"Die Stadt als cash cow"
Vor ihrem Auftakt-Vortrag für das Jane's Walk Festivals 2018 in Dresden sprachen wir mit der Architektin Dr. Celina Kress über die Bedeutung von Jacobs:
Frau Kress, was war Ihre letzte unvergessliche Entdeckung bei einem Spaziergang durch die Stadt?
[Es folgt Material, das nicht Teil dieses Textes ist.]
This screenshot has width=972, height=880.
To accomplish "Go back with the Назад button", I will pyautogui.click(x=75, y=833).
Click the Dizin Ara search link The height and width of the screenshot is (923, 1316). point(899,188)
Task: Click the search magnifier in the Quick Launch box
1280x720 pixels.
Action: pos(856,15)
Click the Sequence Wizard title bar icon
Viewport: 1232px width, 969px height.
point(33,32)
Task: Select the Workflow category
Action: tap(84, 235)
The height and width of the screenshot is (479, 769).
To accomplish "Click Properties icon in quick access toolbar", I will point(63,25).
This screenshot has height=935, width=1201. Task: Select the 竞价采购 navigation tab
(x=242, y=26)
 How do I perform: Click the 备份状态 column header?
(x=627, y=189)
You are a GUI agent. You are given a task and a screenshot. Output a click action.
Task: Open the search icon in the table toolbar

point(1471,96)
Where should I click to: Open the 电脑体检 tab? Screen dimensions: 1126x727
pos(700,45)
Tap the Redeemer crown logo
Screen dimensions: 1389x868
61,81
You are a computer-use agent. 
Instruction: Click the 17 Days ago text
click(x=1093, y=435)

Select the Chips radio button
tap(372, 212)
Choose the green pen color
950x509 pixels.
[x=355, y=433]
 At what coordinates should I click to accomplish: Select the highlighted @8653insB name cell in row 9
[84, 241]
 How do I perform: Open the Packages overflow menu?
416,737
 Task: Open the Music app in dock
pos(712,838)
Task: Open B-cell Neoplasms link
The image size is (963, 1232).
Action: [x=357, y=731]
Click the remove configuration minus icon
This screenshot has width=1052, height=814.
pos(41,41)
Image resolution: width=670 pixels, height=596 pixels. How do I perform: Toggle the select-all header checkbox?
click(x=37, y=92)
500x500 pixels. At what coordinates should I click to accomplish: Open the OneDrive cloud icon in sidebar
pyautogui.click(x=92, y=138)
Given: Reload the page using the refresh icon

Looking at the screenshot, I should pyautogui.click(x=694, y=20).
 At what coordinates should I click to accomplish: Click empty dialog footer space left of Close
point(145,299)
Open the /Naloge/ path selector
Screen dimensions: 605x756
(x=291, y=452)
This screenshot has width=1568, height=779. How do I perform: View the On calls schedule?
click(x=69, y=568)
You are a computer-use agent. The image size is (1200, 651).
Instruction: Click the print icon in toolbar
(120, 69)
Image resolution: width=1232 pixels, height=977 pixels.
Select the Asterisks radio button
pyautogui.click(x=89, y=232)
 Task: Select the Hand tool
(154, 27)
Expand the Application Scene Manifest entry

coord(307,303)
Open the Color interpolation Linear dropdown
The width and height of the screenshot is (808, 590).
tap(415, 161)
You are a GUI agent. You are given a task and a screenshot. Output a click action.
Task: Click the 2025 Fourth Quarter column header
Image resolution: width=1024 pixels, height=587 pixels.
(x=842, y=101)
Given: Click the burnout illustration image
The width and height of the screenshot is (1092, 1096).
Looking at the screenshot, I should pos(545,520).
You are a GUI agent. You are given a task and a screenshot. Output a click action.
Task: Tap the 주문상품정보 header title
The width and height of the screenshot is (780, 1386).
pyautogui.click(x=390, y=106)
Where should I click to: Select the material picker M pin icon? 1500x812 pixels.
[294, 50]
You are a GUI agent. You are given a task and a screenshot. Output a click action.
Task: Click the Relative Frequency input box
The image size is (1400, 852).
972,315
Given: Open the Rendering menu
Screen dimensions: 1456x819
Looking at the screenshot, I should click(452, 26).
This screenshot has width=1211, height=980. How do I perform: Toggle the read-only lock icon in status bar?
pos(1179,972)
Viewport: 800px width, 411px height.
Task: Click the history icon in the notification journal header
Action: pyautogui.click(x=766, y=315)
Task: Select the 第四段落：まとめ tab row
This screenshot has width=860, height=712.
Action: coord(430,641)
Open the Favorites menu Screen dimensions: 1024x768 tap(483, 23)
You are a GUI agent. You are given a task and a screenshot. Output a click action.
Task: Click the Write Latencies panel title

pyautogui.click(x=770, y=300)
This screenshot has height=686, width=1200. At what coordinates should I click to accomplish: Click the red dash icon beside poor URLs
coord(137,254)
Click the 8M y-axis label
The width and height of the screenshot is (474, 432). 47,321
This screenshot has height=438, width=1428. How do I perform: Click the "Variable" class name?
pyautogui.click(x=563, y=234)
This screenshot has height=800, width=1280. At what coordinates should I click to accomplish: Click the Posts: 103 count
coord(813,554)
Bei einem Fahrradspaziergang durch das alte Westberlin fiel mir kürzlich auf, wie unbekannt dieser Teil der Stadt doch ist: dicht, urban, nachbarschaftlich, öffentlich-privat, unaufgeregt, wenig szenig, und somit auch kaum medial verbraucht – fast verwunschen. In dieser Stimmung macht es Spaß, Entdeckungen zu machen: Räume, Häuser, Materialien, Farben, Formen, Menschen, Gerüche, Geräusche, Gleichzeitiges und Ungleichzeitiges. So ungefähr stelle ich mir die Eindrücke und Entdeckungen vor, die Jane Jacobs Anfang der 1960er Jahre in amerikanischen Innenstädten, vor allem in New York, sammelte. Ganz anders als die heute meist laut gelobten „urbanen Zonen”: die Innenstädte, die Szenebezirke, die Kernzonen, die europäische Stadt, die historische Stadt, ... das ist: die gebrandete Stadt, das Geschäftsmodell „Stadt”, die Stadt als cash cow, oder auch: die Stadt, das goldene Kalb.
„Die Stadt feiern“ – Was verstehen Sie darunter?
Für meinen Vortrag wurde mir der Titel „Die Stadt feiern, nicht sterben lassen – Jane Jacobs Kampf gegen autozentrierte Planung.“ vorgeschlagen. Ich habe diesen Titel abgeändert in: „Jeanne d’Arc der Städte: Jane Jacobs zu Fuß und auf dem Fahrrad!” Ich habe die Befürchtung, dass das viele Feiern die Städte möglicherweise zerstört, man könnte auch sagen: „die Stadt totfeiern”.
Mit meinem Vortrag werde ich dagegen versuchen, Bilder, Umgebungen und Atmosphären wachzurufen, wie sie Jane Jacobs in der Stadt um 1960 gefunden und empfunden haben mag – so ähnlich, wie sie mir bei dem oben geschilderten Stadtspaziergang einmal wieder begegnet sind.
In einem Satz: Wer war Jane Jacobs?
Eine (Stadt-)Entdeckerin.
Was können wir heute von Jane Jacobs noch lernen?
Dass es spannend, beglückend und nachhaltig ist, immer wieder neue Seiten, Räume und Möglichkeiten in und an den Städten zu entdecken. Die Städte so, wie sie uns von den vorangegangenen Nutzer_innen und Erbauer_innen überlassen sind, zu schätzen, zu schützen, umzubauen und umzunutzen.